- The Washington Times - Wednesday, October 31, 2001

Some of the widows and widowers of the 4,100 New York victims of the September 11 terrorist attack are fighting to get charitable relief, but distribution efforts in Washington are under control, say officials with several relief efforts.
Military preparedness, a more "manageable" caseload and an Oklahoma City-style process for handling survivors' needs were cited as reasons for why donations for the 189 victims of the Pentagon attack were being distributed quickly and efficiently.
On Sunday, the New York Times reported that many bereaved spouses were "bouncing from one bureaucracy to the next," trying to obtain charitable relief. The story said that charities, new and old, were wrestling with huge outlays of cash, incomplete lists of victims and required paperwork.
In Washington, relief organizations realized that "this is a job that's bigger than any one of us," said Tony de Cristofaro, spokesman for the United Way of the National Capital Area.
The resulting collaboration "has helped us get money on the streets turn generosity into services much faster than they have in New York," he said. "They're just handcuffed by the scope of the problems up there."
Last week, the Capital Area United Way's September 11th Fund made one of the biggest outlays of funds $834,000 to 13 nonprofit groups that have been giving direct cash and emergency services to victims' families.
The rest of this September 11th Fund around $600,000 after a donation is sent to the sister fund in New York is likely to be distributed by the end of November to nonprofits that will provide for the long-term needs of families, said Mr. de Cristofaro.
Robyn Kehoe, spokeswoman for the Federal Employee Education and Assistance Fund, said $220,000 of its $1.25 million relief fund has been distributed to 36 families or 200 persons so far. Federal employees' families must seek aid and more money will be given if requested, she said. Any leftover funds will go for scholarships for victims' families.
The Army Emergency Relief program, which serves active-duty and retired Army personnel and their families, has distributed less than $100,000 of about $700,000 in its Pentagon Victims Fund, said Col. Greg Mason, deputy director for finance for the program.
However, "we've met every request we've gotten," and letters have been sent out to all known eligible families about the fund, he said. Once immediate needs have been met, money will be directed to educational scholarships.
Americans may not understand that charitable relief groups have to follow certain rules, added Col. Mason. "If people think that their money is going directly from their pocket through our pocket into a victim's pocket, they're sadly mistaken because it can't work that way. The laws and policies of the IRS don't permit that."

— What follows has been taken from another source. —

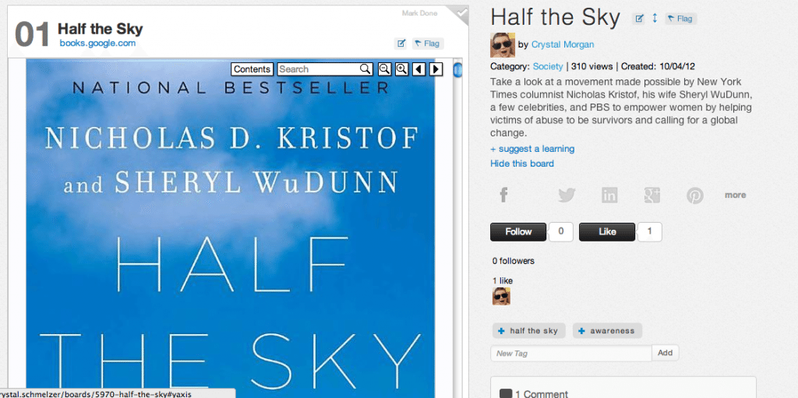Click the book viewer scrollbar handle

[457, 69]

Americans may also not realize that some relief funds are intended for future needs.
Shortly after September 11, Washington relief groups called on Oklahoma City experts who handled that city's bombing, and devised a similar kind of plan, said Terri Freeman, president of the Community Foundation for the National Capital Region. One recommendation was to set up a fund for long-term needs to give families "their lives back as best as they could," she said.
The foundation's Survivor's Fund now totals around $11 million and the first distributions won't begin until late November, she said. But families can contact the Northern Virginia Family Service, at 866/994-HOPE or visit www.nvfs.org, to get a case worker and start the process for services.
In other relief-related news yesterday:
The American Red Cross said it was no longer accepting donations for September 11 relief.
Sen. Charles E. Grassley, Iowa Republican, asked the Department of Justice, Federal Trade Commission, Internal Revenue Service, Federal Emergency Management Agency and the attorneys general of New York and Virginia for an accounting of their charitable oversight by Nov. 16.